平成27年度 冬の企画展

北斎館新館落成記念特別展
北斎と冨嶽

北斎の冨嶽三十六景と広重の冨士三十六景

 

北斎と冨嶽【会期】
平成27年12月18日(金)~平成28年3月29日(火)

[前期]平成27年12月18日(金)~平成28年2月2日(火)

[後期]平成28年2月5日(金)~3月29日(火)

【開館時間】
午前9時~午後5時(11月3日まで)
※ 平成28年1月1日(金)は午前10時~午後3時
※ 入館は閉館時間の30分前まで

【入館料】
大人1,000円、高校生700円、中学生以下無料

※ 平成28年2月3日(水)・4日(木)は展示替えにつき一部閉室いたします。なお、祭屋台展示室とミュージアム・ショップは無料でご利用になれます。


江戸浮世絵界を代表する二大絵師、北斎と広重
風景画を確立した二人の巨匠が描く霊峰富士の競演

 

冨嶽三十六景 山下白雨古来、富士山は霊峰として崇められ、奈良平安の時代より詩歌、絵画などさまざまにとりあげられてきました。日本人にとって、富士山は心の拠り所とも言えます。

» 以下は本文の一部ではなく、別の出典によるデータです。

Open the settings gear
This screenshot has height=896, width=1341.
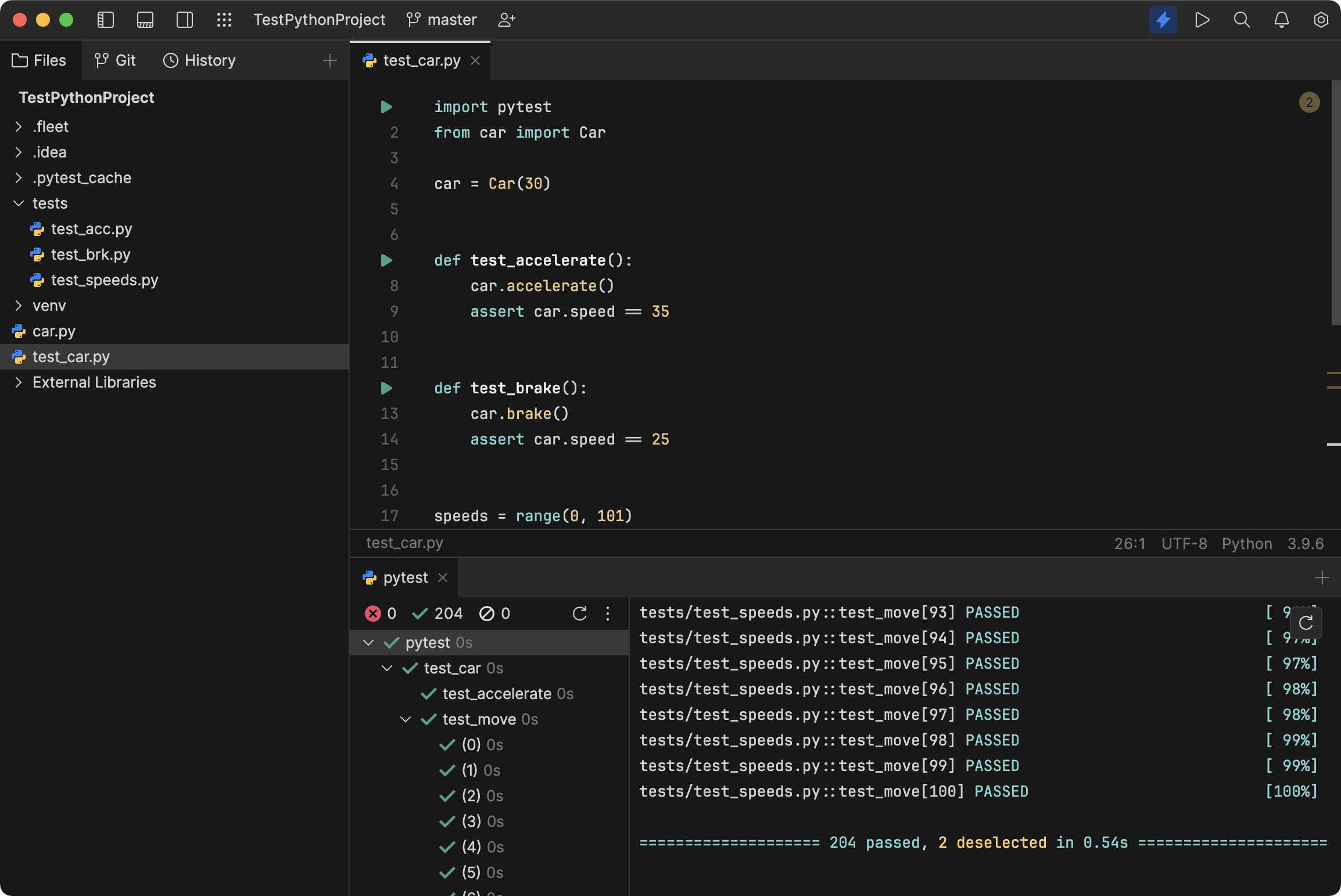coord(1320,19)
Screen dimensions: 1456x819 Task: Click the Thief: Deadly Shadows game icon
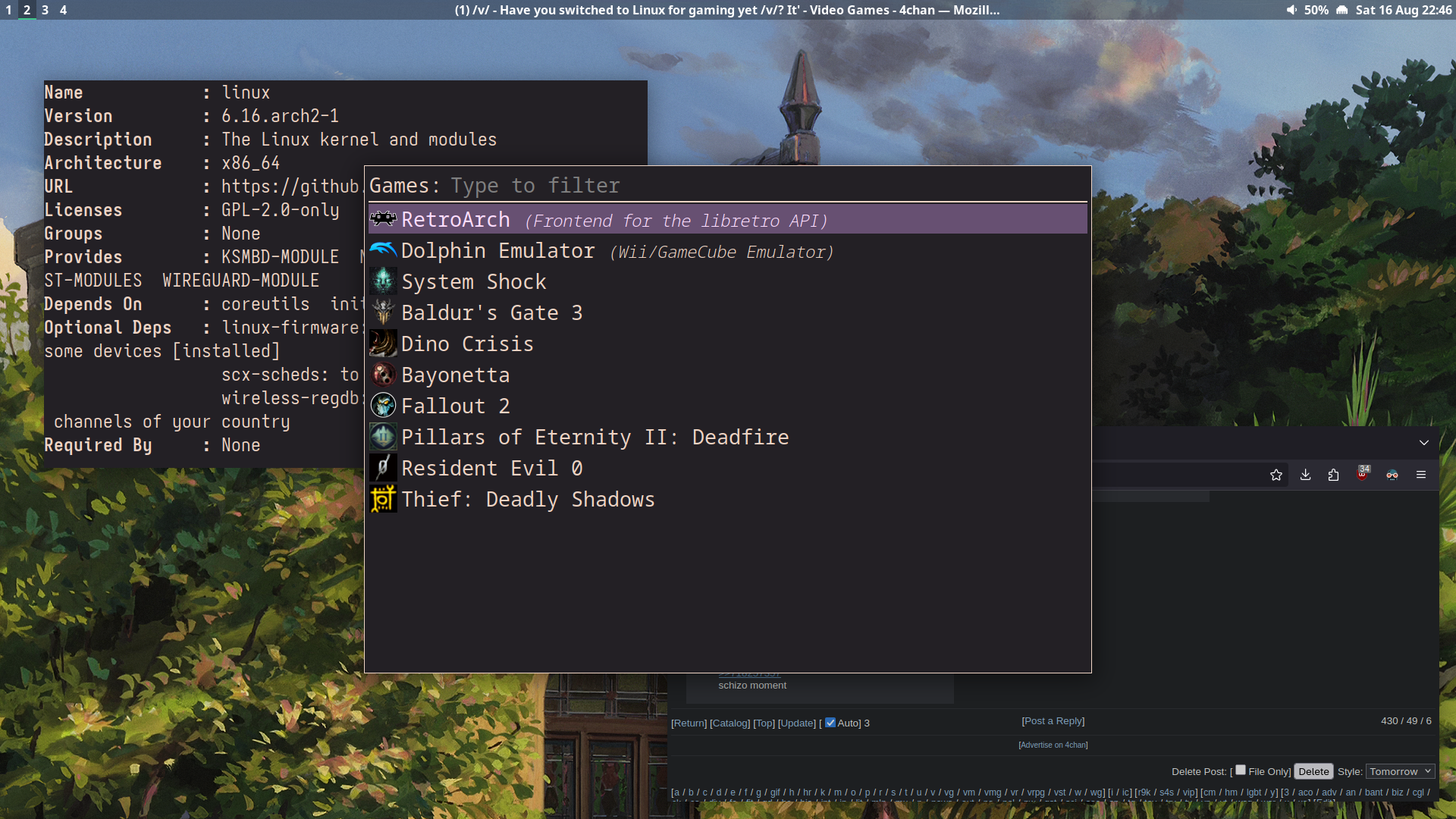pos(383,499)
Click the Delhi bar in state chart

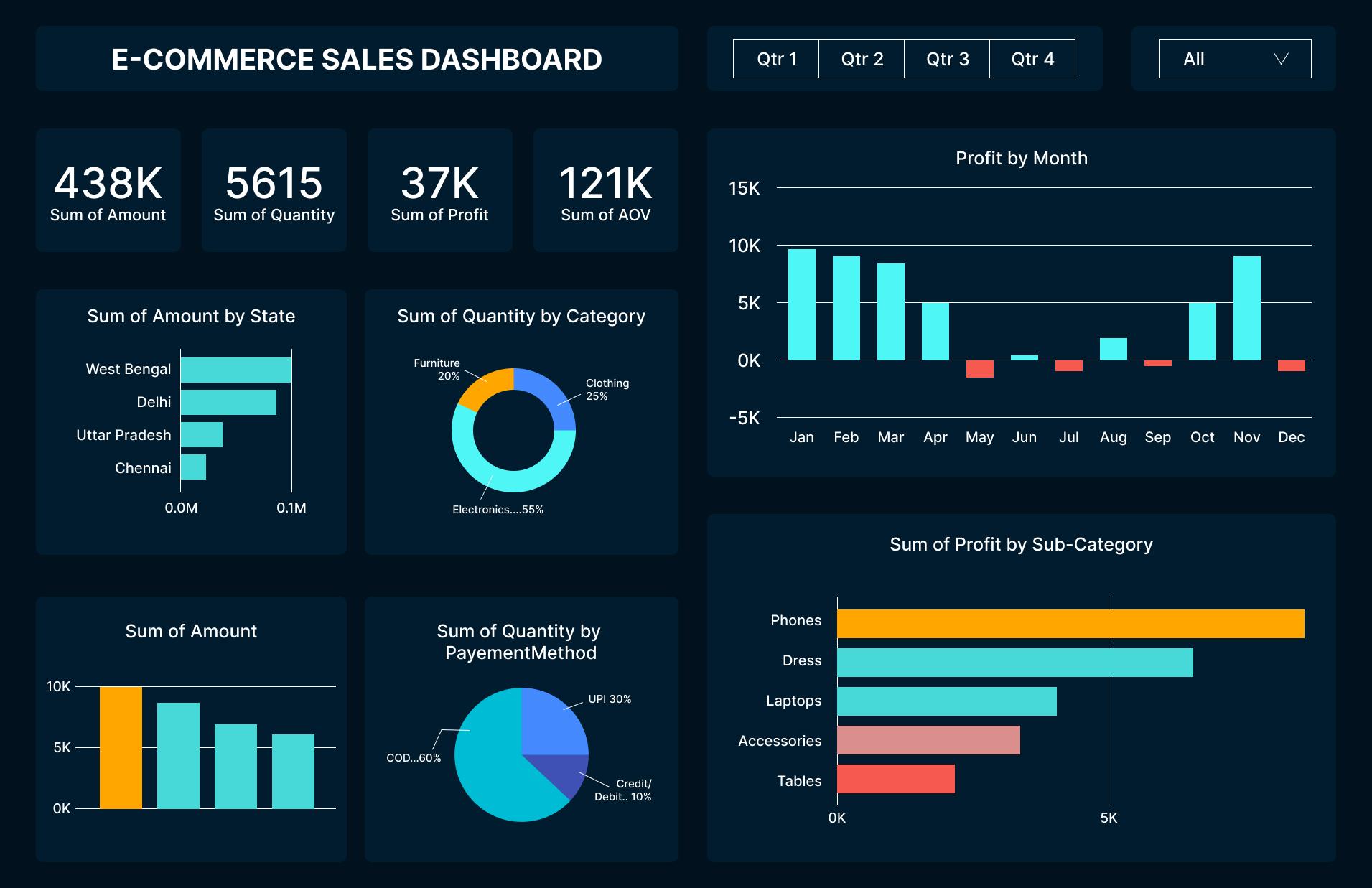tap(230, 401)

葛飾北斎はこの富士山を題材に、名作「冨嶽三十六景」や「富嶽百景」を世に送り出しました。 一方、「東海道五拾三次」で有名な歌川広重は、嘉永年間に「不二三十六景」、安政年間に「冨士三十六景」のシリーズをそれぞれ発表しました。

江戸庶民の間で富士山詣が盛んになり、やがて一大ブームとなりました。こうした庶民の流行を背景に、二人の浮世絵師は、江戸や東海道の各地、甲州や信州から見た富士の風景を競うように描いていったのです。

冨士三十六景 駿河三河之松原北斎の代表作「冨嶽三十六景」では「凱風快晴」「山下白雨」などにみられる富士の威容をクローズ・アップで描いたものや、「神奈川沖浪裏」「尾州不二見原」のような幾何学的な構図との取り合わせで描いたものなどがあり、富士山のさまざまな姿がみられます。

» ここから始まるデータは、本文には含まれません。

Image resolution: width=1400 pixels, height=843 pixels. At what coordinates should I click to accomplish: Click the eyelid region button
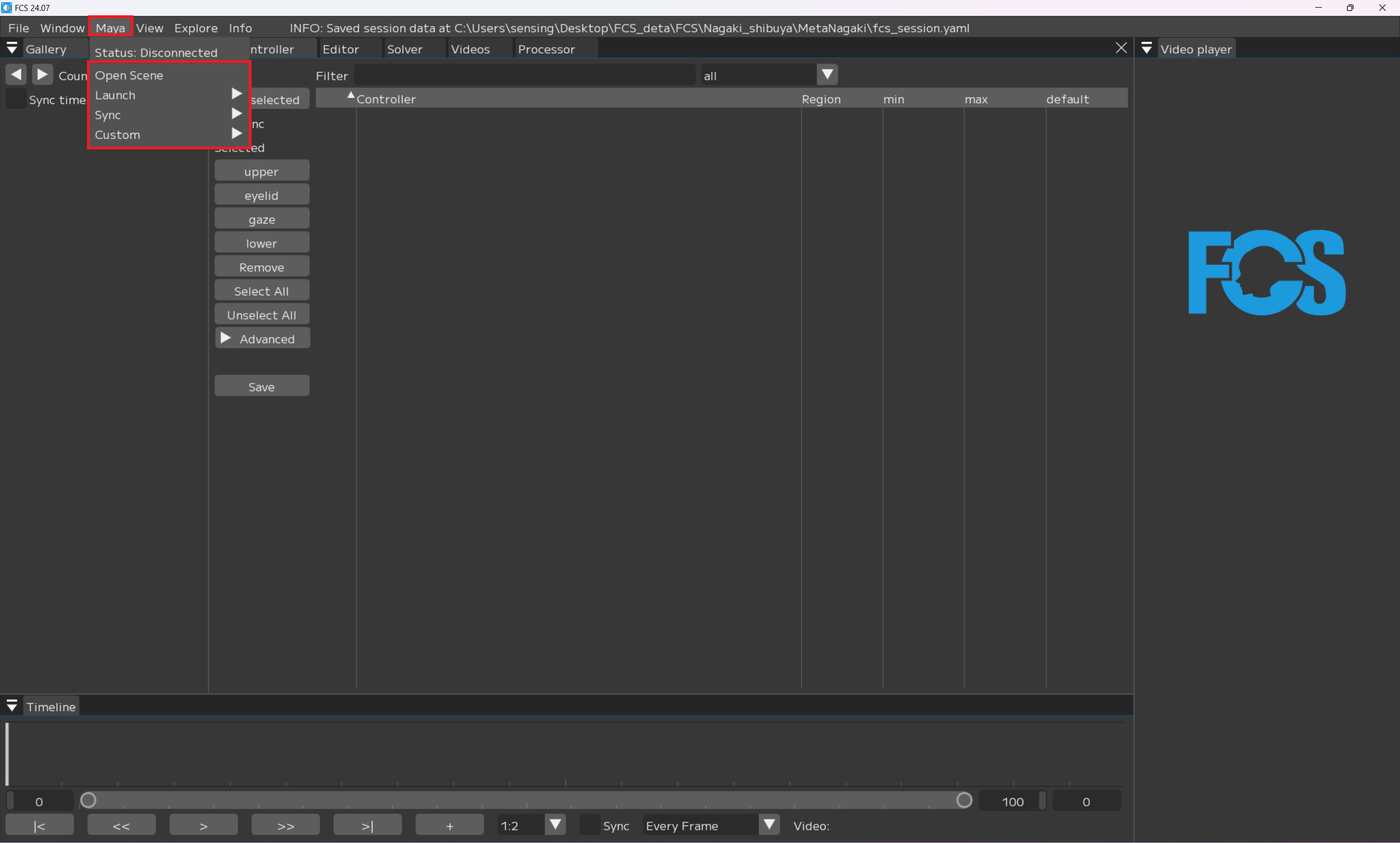click(x=262, y=195)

これに対し広重は、「不二三十六景」や「冨士三十六景」で遠景に富士を描きながら、その色使いや構図によって自然の美しさを感じさせる詩情豊かな作品を生み出しています。

北斎も広重もこれらのシリーズで富士山を主題に描くとともに四季や一日のうつろい、町の人々の生活などをいきいきと描いているのも見所です。また、北斎・広重ともにそれぞれ同じ地名をテーマに描いた作品があり、対比の面白さもご覧いただけます。

さらに肉筆では、葛飾北斎晩年の名作「富士越龍」をはじめ、仙厓義梵・鳥文斎栄之など江戸時代の絵師たちによる富士山の作品もあわせて紹介します。

ぜひ多彩な富士山の姿をご覧ください。